→ **Set task**: Could you rewrite the records below as a JSON list of strings, with one string per line and blank lines left out?

→ **Records for the exercise**:
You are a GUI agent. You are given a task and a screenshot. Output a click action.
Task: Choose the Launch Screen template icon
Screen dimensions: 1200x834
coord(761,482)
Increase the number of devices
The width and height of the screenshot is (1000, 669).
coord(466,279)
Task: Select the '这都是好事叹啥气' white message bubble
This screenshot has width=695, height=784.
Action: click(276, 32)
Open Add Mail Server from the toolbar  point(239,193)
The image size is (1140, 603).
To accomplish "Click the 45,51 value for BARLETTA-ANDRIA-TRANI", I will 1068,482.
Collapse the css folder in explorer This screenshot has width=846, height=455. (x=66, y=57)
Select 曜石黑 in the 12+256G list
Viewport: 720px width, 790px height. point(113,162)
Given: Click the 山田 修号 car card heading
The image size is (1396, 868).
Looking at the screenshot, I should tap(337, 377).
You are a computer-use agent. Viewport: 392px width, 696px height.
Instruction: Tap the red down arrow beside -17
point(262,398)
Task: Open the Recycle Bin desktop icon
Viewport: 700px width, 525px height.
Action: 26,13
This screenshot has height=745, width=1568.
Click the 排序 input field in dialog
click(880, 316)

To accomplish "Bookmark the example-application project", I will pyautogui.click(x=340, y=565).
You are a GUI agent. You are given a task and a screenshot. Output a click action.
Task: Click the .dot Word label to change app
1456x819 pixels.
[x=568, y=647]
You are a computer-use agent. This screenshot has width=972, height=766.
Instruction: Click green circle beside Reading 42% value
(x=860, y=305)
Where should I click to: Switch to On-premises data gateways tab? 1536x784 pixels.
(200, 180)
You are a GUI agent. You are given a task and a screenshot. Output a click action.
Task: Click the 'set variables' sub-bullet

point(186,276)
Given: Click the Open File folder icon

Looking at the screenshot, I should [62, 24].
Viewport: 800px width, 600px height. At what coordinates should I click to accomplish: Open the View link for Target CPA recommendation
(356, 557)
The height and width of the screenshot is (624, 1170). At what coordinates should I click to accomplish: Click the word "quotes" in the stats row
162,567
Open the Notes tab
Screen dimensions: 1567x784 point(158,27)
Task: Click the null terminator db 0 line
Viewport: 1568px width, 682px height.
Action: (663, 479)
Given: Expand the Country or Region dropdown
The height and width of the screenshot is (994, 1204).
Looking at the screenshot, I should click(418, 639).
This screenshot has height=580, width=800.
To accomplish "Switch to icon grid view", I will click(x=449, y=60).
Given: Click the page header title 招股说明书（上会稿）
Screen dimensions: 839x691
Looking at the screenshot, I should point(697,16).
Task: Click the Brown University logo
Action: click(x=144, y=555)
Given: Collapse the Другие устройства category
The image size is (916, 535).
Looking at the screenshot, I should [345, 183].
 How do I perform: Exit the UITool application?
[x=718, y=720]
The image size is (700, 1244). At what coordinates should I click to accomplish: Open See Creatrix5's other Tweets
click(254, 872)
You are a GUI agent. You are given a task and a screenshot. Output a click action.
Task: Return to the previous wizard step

→ **Worked solution**:
[
  "You are a GUI agent. You are given a task and a screenshot. Output a click action.",
  "Task: Choose the Launch Screen template icon",
  "Screen dimensions: 1200x834",
  "coord(761,482)",
  "Increase the number of devices",
  "The width and height of the screenshot is (1000, 669).",
  "coord(466,279)",
  "Task: Select the '这都是好事叹啥气' white message bubble",
  "This screenshot has width=695, height=784.",
  "Action: click(276, 32)",
  "Open Add Mail Server from the toolbar  point(239,193)",
  "The image size is (1140, 603).",
  "To accomplish \"Click the 45,51 value for BARLETTA-ANDRIA-TRANI\", I will 1068,482.",
  "Collapse the css folder in explorer This screenshot has width=846, height=455. (x=66, y=57)",
  "Select 曜石黑 in the 12+256G list",
  "Viewport: 720px width, 790px height. point(113,162)",
  "Given: Click the 山田 修号 car card heading",
  "The image size is (1396, 868).",
  "Looking at the screenshot, I should tap(337, 377).",
  "You are a computer-use agent. Viewport: 392px width, 696px height.",
  "Instruction: Tap the red down arrow beside -17",
  "point(262,398)",
  "Task: Open the Recycle Bin desktop icon",
  "Viewport: 700px width, 525px height.",
  "Action: 26,13",
  "This screenshot has height=745, width=1568.",
  "Click the 排序 input field in dialog",
  "click(880, 316)",
  "To accomplish \"Bookmark the example-application project\", I will pyautogui.click(x=340, y=565).",
  "You are a GUI agent. You are given a task and a screenshot. Output a click action.",
  "Task: Click the .dot Word label to change app",
  "1456x819 pixels.",
  "[x=568, y=647]",
  "You are a computer-use agent. This screenshot has width=972, height=766.",
  "Instruction: Click green circle beside Reading 42% value",
  "(x=860, y=305)",
  "Where should I click to: Switch to On-premises data gateways tab? 1536x784 pixels.",
  "(200, 180)",
  "You are a GUI agent. You are given a task and a screenshot. Output a click action.",
  "Task: Click the 'set variables' sub-bullet",
  "point(186,276)",
  "Given: Click the Open File folder icon",
  "Looking at the screenshot, I should [62, 24].",
  "Viewport: 800px width, 600px height. At what coordinates should I click to accomplish: Open the View link for Target CPA recommendation",
  "(356, 557)",
  "The height and width of the screenshot is (624, 1170). At what coordinates should I click to accomplish: Click the word \"quotes\" in the stats row",
  "162,567",
  "Open the Notes tab",
  "Screen dimensions: 1567x784 point(158,27)",
  "Task: Click the null terminator db 0 line",
  "Viewport: 1568px width, 682px height.",
  "Action: (663, 479)",
  "Given: Expand the Country or Region dropdown",
  "The height and width of the screenshot is (994, 1204).",
  "Looking at the screenshot, I should click(418, 639).",
  "This screenshot has height=580, width=800.",
  "To accomplish \"Switch to icon grid view\", I will click(x=449, y=60).",
  "Given: Click the page header title 招股说明书（上会稿）",
  "Screen dimensions: 839x691",
  "Looking at the screenshot, I should point(697,16).",
  "Task: Click the Brown University logo",
  "Action: click(x=144, y=555)",
  "Given: Collapse the Другие устройства category",
  "The image size is (916, 535).",
  "Looking at the screenshot, I should [345, 183].",
  " How do I perform: Exit the UITool application?",
  "[x=718, y=720]",
  "The image size is (700, 1244). At what coordinates should I click to accomplish: Open See Creatrix5's other Tweets",
  "click(254, 872)",
  "You are a GUI agent. You are given a task and a screenshot. Output a click action.",
  "Task: Return to the previous wizard step"
]